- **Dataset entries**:
════

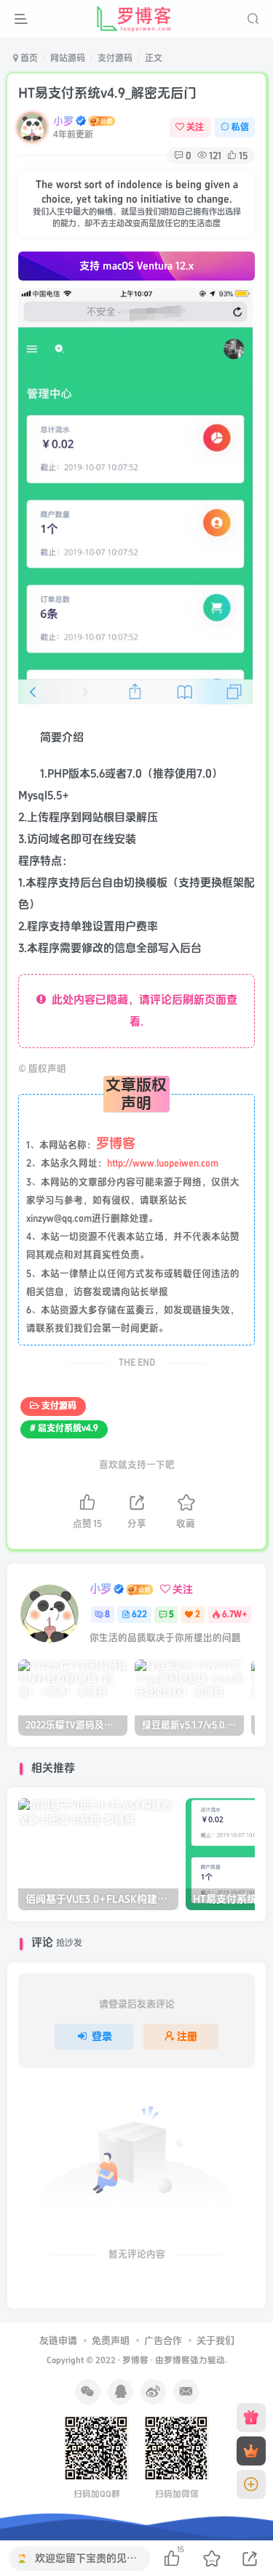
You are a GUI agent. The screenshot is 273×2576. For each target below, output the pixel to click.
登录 (102, 2036)
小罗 (63, 121)
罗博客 (135, 2360)
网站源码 (67, 58)
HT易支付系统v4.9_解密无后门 (107, 93)
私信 (240, 127)
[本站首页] (251, 2417)
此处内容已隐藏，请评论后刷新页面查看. (141, 1011)
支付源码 (115, 58)
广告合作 (163, 2340)
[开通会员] (251, 2451)
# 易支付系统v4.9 (64, 1428)
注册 (187, 2036)
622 (139, 1614)
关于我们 (215, 2340)
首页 (28, 58)
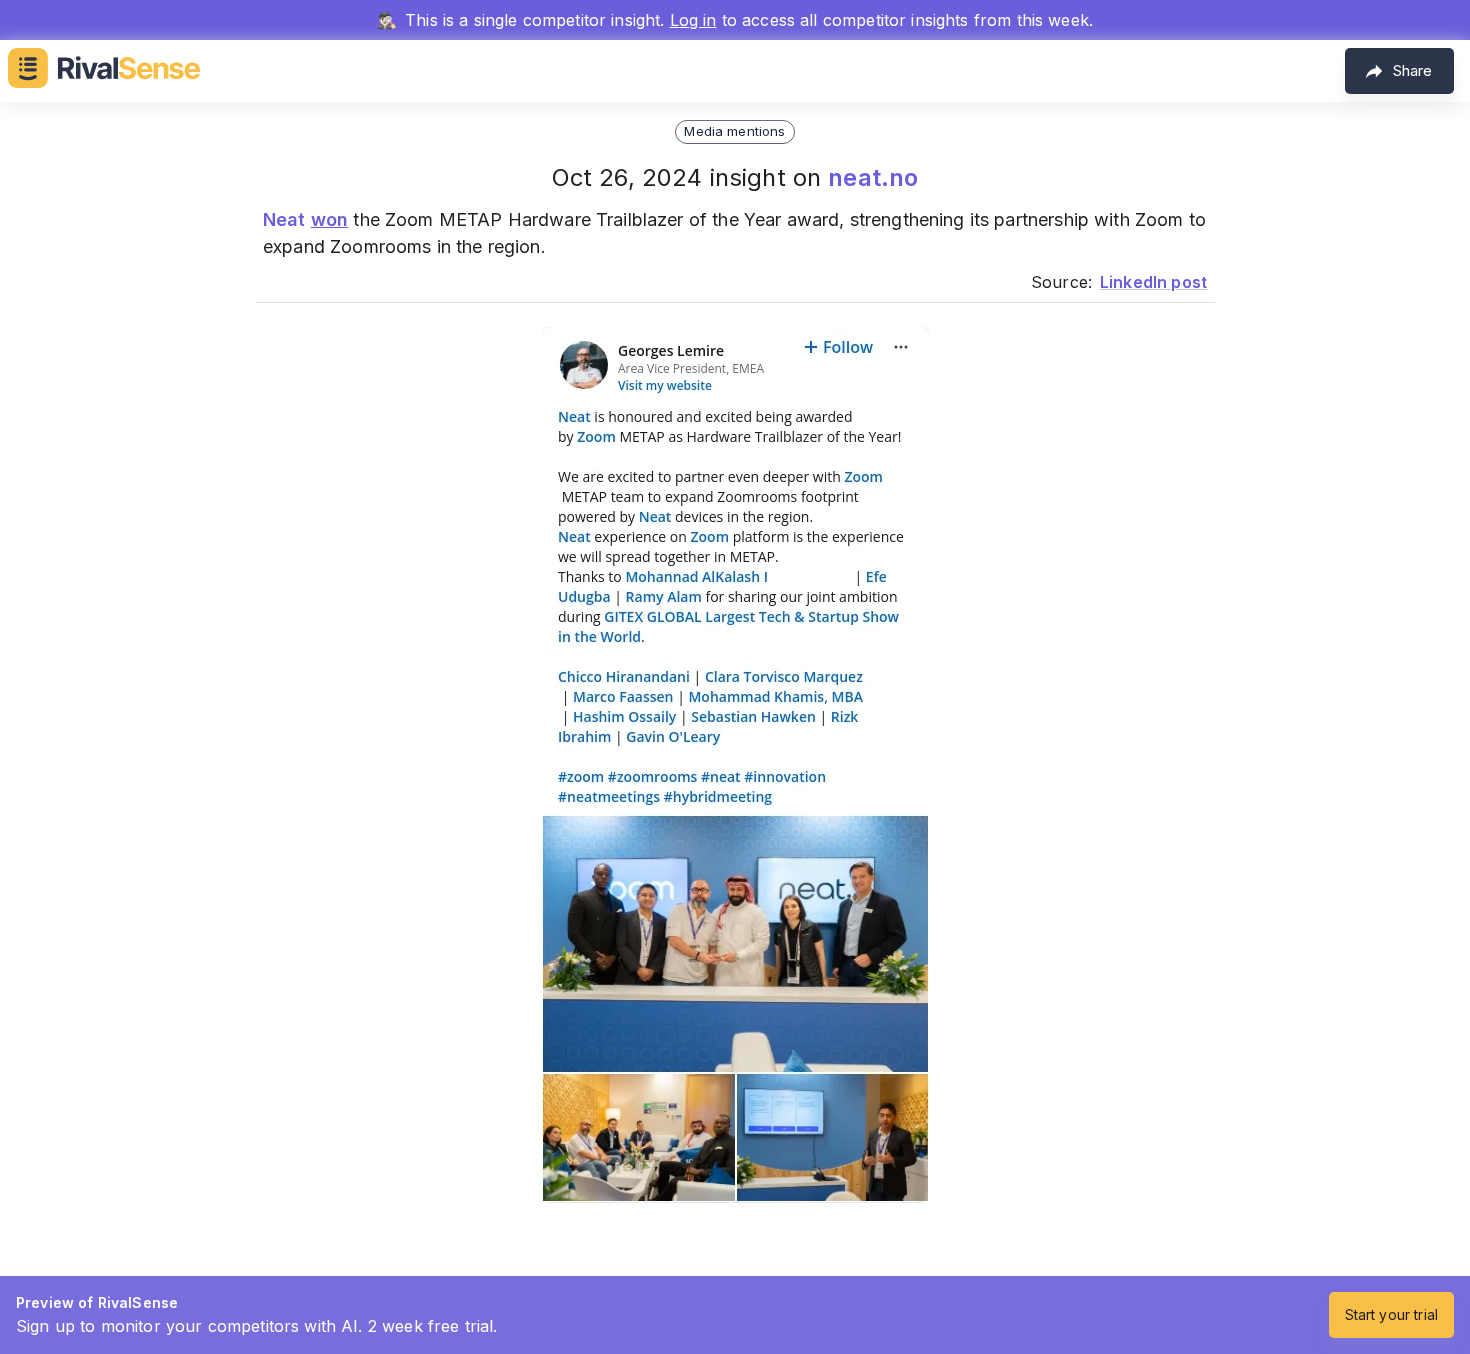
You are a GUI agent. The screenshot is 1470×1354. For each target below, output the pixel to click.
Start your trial (1391, 1314)
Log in (693, 20)
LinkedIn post (1153, 282)
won (329, 219)
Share (1412, 70)
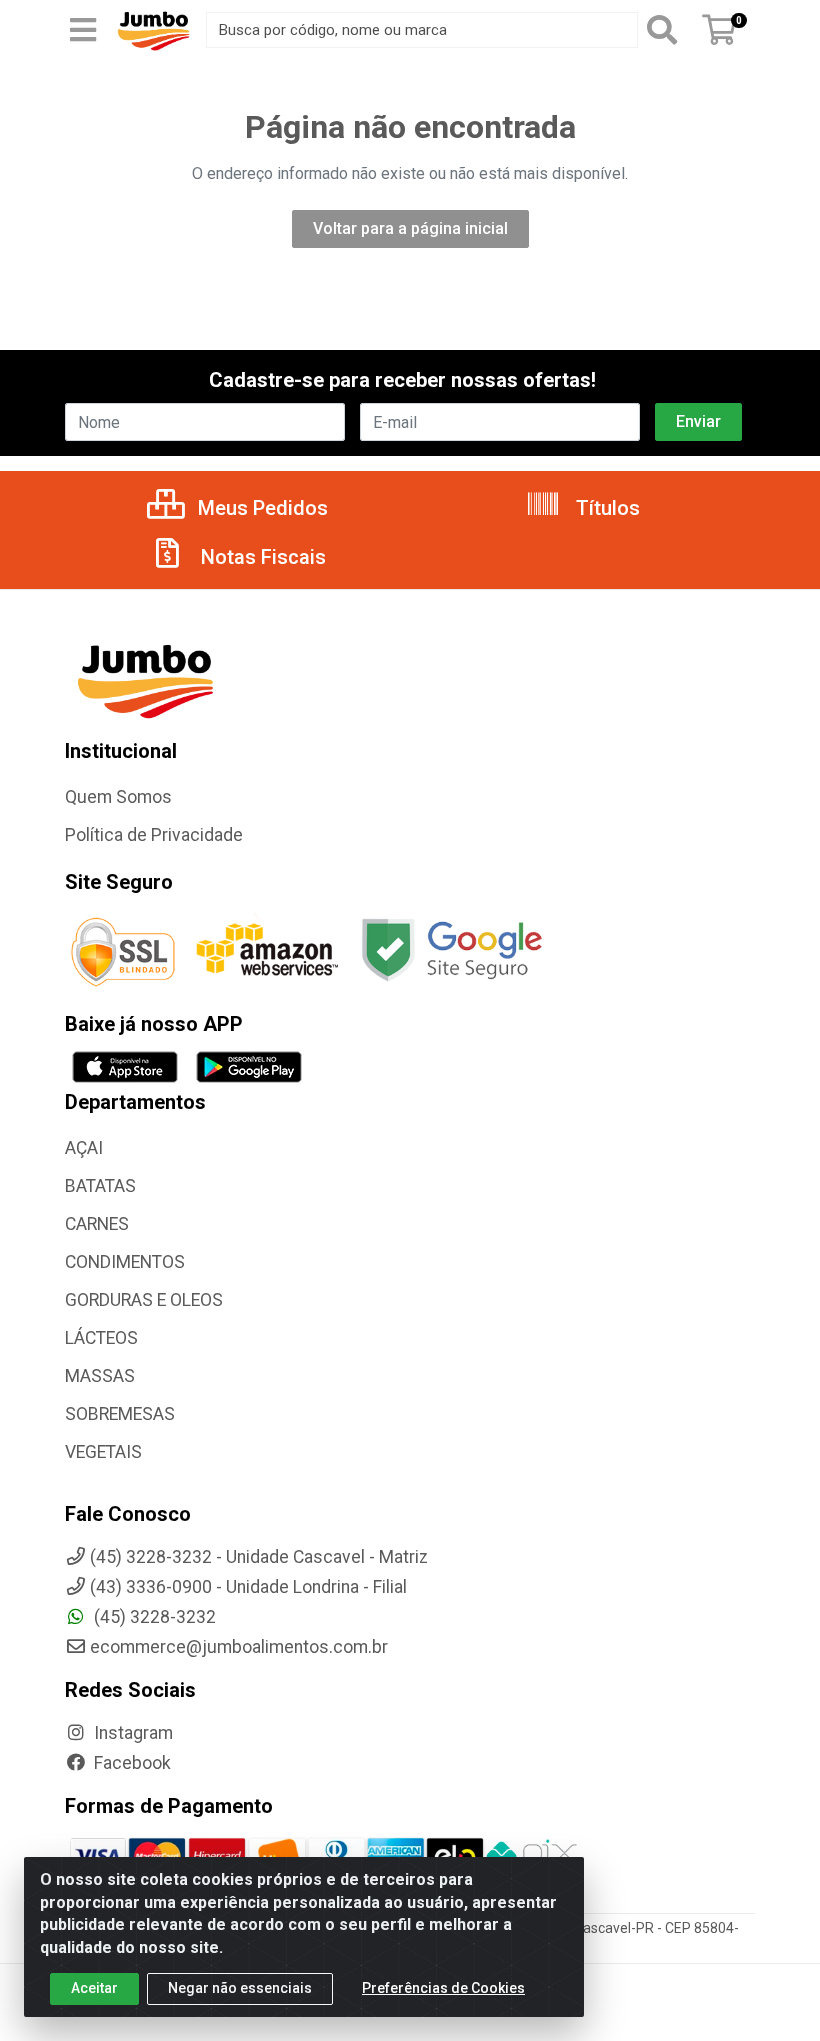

════

- **DESCRIPTION OF THE TASK**:
Pull every line that holds the string "agent" out of the records.

- **ANSWER FOR THIS EXERCISE**:
You are a GUI agent. The screenshot is 273×2576. For each target below, output the pixel to click.
You are a GUI agent. The screenshot is 1470×1354. For each target below, output the pixel to click.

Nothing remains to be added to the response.